▶ **WHAT THE EXERCISE ASKS**
Would you print the data below exactly, leaving out every picture?

▶ **PROVIDED DATA**
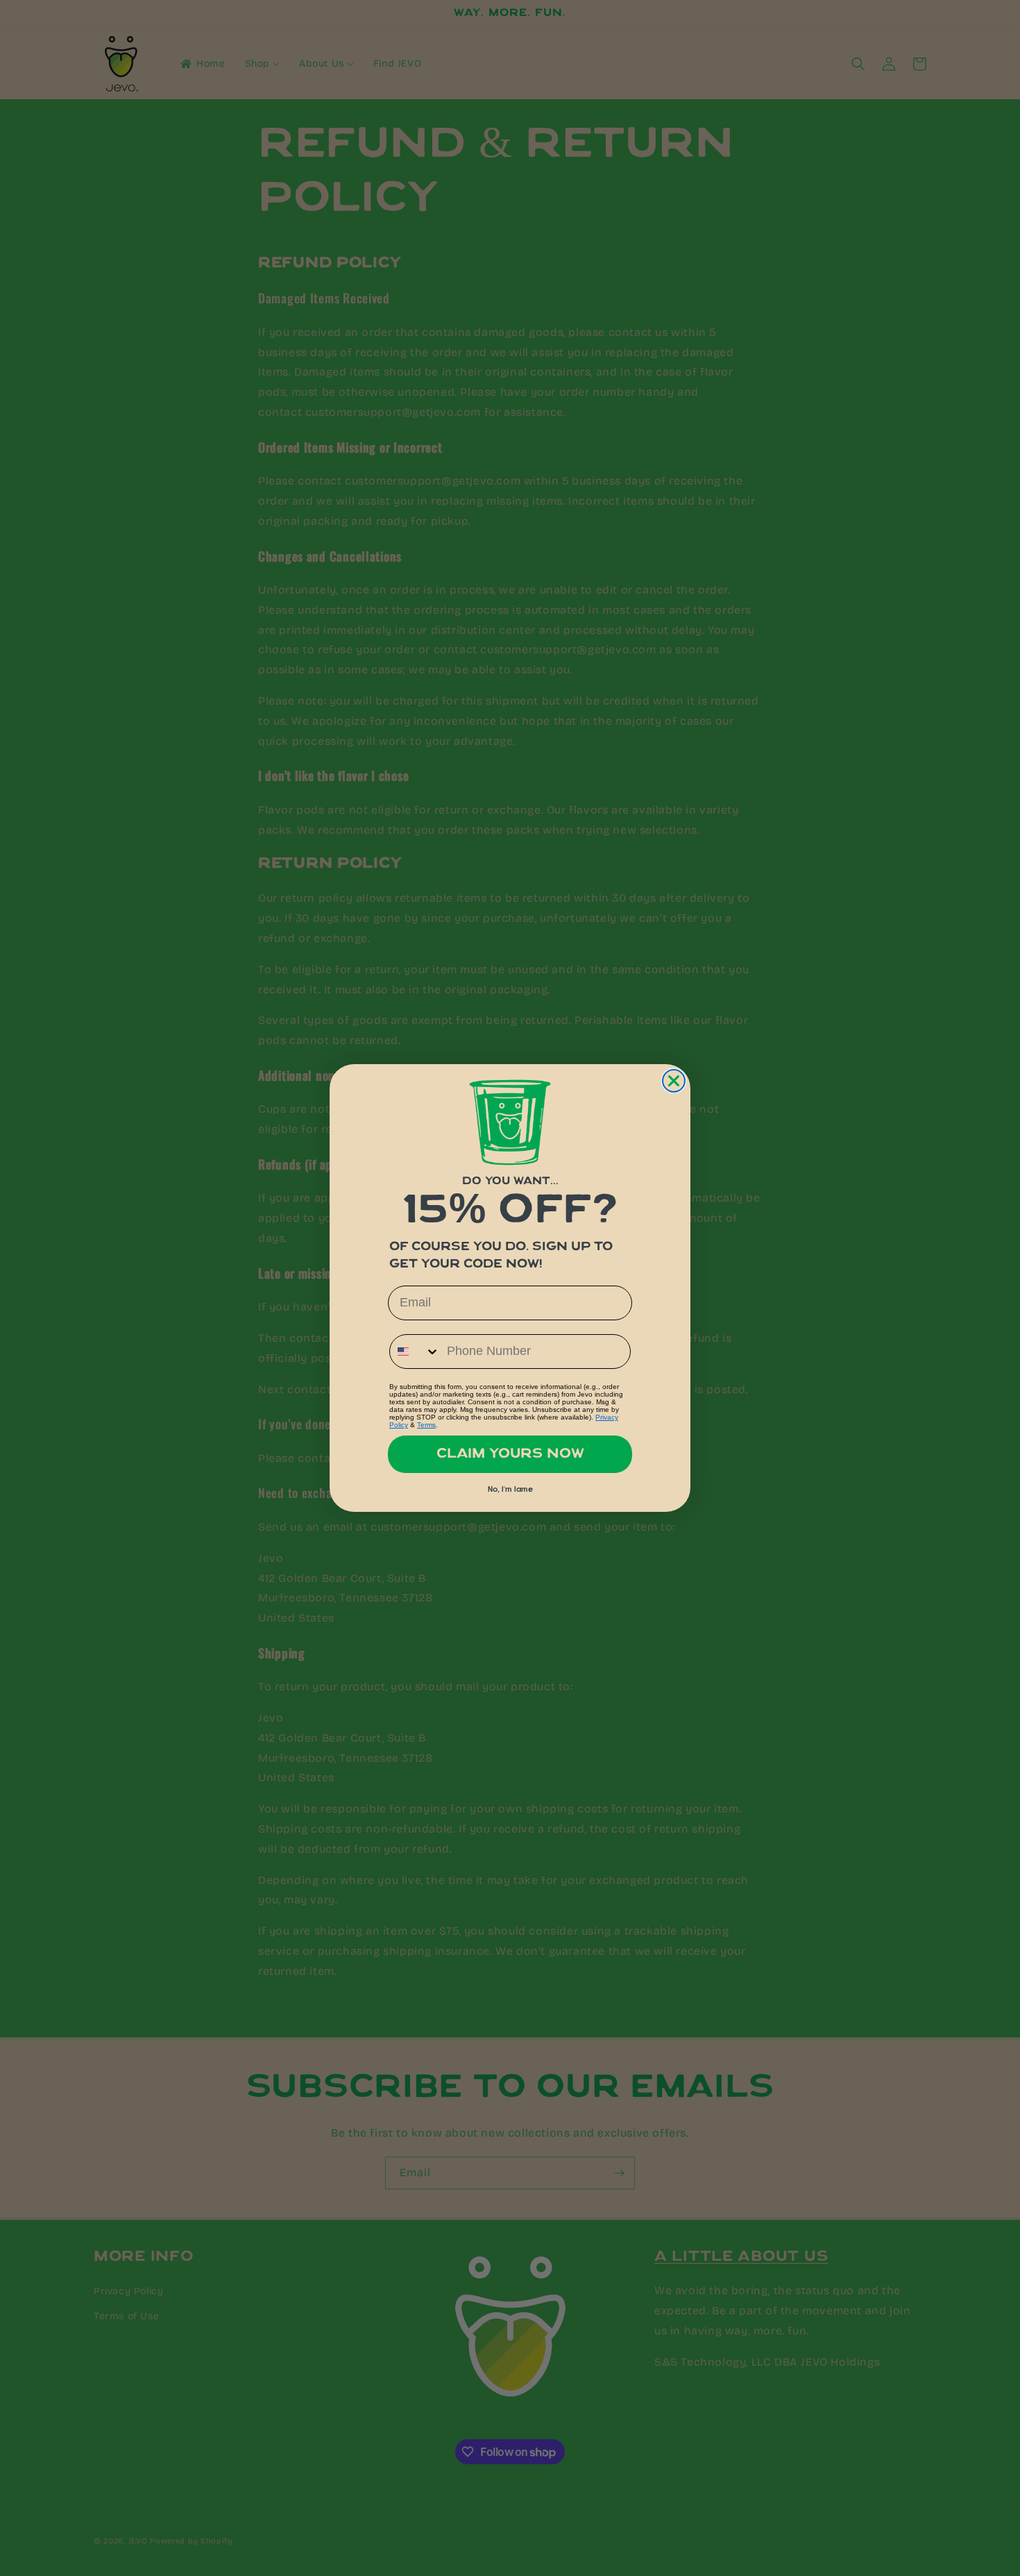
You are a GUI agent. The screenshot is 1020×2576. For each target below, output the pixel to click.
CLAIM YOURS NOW (510, 1454)
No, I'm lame (510, 1489)
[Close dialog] (674, 1081)
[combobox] (415, 1351)
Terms (426, 1425)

▶ **SOLUTION FOR THIS EXERCISE**
You are a GUI agent. The screenshot is 1020×2576. For each target below, output the pixel to click.
CLAIM YOURS NOW (510, 1454)
No, I'm lame (510, 1489)
[Close dialog] (674, 1081)
[combobox] (415, 1351)
Terms (426, 1425)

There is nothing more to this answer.